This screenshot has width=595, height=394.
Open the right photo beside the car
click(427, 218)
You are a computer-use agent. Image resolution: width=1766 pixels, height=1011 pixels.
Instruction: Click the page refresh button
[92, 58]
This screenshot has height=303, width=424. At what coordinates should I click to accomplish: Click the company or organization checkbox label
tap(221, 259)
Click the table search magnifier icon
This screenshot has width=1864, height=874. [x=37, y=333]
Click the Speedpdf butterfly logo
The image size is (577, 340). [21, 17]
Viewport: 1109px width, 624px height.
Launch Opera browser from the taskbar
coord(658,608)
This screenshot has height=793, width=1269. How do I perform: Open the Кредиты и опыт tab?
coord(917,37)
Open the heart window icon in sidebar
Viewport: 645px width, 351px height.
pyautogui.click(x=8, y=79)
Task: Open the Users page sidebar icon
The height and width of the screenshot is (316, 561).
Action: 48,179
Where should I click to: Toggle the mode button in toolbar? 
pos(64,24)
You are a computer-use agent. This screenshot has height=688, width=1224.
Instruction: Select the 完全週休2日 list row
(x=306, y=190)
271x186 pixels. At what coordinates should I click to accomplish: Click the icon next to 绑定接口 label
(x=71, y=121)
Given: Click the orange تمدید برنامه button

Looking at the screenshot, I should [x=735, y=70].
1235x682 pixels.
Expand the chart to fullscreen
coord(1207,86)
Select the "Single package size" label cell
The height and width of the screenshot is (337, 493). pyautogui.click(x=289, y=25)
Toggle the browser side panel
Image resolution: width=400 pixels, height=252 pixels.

^^^^

**The task**
Copy the lines from the entries above in which the word "resolution" appears.

**Solution to the problem**
You are a computer-use agent. Image resolution: width=1766 pixels, height=1011 pixels.
Image resolution: width=400 pixels, height=252 pixels.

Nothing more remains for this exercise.